Friday’s decision “will have an immediate impact on these populations,” she added.

Advocates point out that difficulty accessing care will be compounded for trans people of color, many of whom report facing stigma or discrimination navigating the health-care system.

Tammie Lee, who lives in southeast Idaho, can no longer have children. But the Supreme Court decision and its potential aftermath made her worry for those who can. Lee, who is White, first learned about the overturned ruling as she was leaving for her job as a health educator on a Native American reservation. Throughout the day, her co-workers mourned the disproportionate effect the decision will have on Native American women, women of color and poor women, she said.

“I’m just so angry, and I feel so bad for the future,” Lee said.

Indigenous abortion rights advocates note that women and gender-nonconforming people “have long been subjected to a de-facto abortion ban,” The Lily reported last year. Because many Indigenous people cannot afford private health insurance, they have to rely on the federal Indian Health Service (IHS), which is subject to the Hyde Amendment, a provision that blocks federal funds from covering abortion services.
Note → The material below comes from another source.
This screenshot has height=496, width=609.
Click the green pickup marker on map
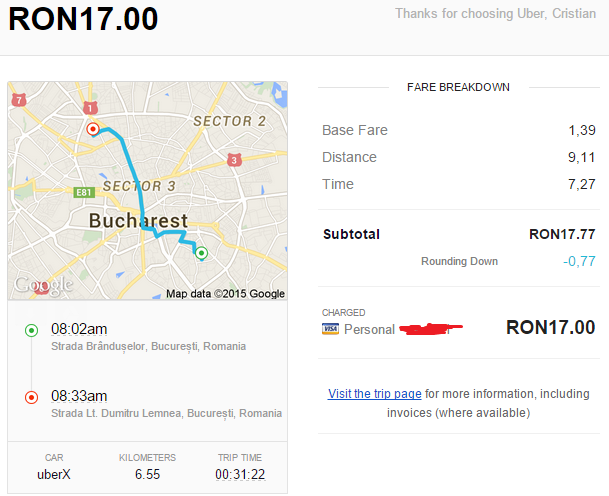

“The Supreme Court’s decision is particularly devastating for the Native community, who will undoubtedly see an increase in violence towards Native women and girls as a result of today’s decision,” said Crystal Echo Hawk, executive director of IllumiNative, a racial and social justice advocacy group.

Of the 22 states that have banned or may now severely limit abortion, many are in the South, which is home to nearly half of the country’s Black population. Abortion rights advocates worry how that will impact Black people and other people of color, who are more likely to die from childbirth-related complications.

Mississippi, which filed the Dobbs case, has among the highest maternal and infant mortality rates in the nation. Those rates are even worse for Black people: In the United States, an average of 18 birthing parents will die for every 100,000 live births. For Black women in Mississippi, that rate is 51.9 per 100,000 live births, the Jackson Free Press reported.

The Rev. Heather Bradley, director of African American outreach for the antiabortion organization Democrats for Life of America, welcomed the Dobbs decision. “We have been working for years to see Roe v. Wade overturned. We are definitely concerned about the life of the unborn,” she said.

But the work is far from over, Bradley added: “It’s so important to have legislation that provides health care, especially for the mother.”

Bradley would like to see more lawmakers push for policies that support working parents, such as an expansion of pre- and postnatal care and paid leave. Bradley, who is based in Norcross, Ga., has also been doing outreach to Black churches so they will be more welcoming and supportive of pregnant parishioners — particularly those who are unmarried, she said.

“There’s a saying that it takes a village to raise a child,” Bradley said, adding that she is hoping policymakers will work to create more support for those who may have no choice but to give birth after an unintended pregnancy.

Murray, the law professor, noted that the “legal landscape literally just changed on a dime” for many parts of the country on Friday.

Now, the United States looks like a country where the right to an abortion has been “hollowed out,” she said: Terminating a pregnancy will be either illegal or severely restricted in much of the middle and south of the United States. This will affect places where abortion is protected, such as the Northeast and the West coast, as demand for these services surge, Murray said.

In this landscape, every person seeking an abortion and other forms of reproductive care will be pushed closer to the margins, Murray predicts. This is true even for people with means — those who can travel to other states or out of the country or be plugged into networks and services that can help them, she said.

“But for women of color, poor women, women who lack the resources to travel, who don’t have the time to take off from work, who don’t have additional child care for their children, it’s going to be really grim.”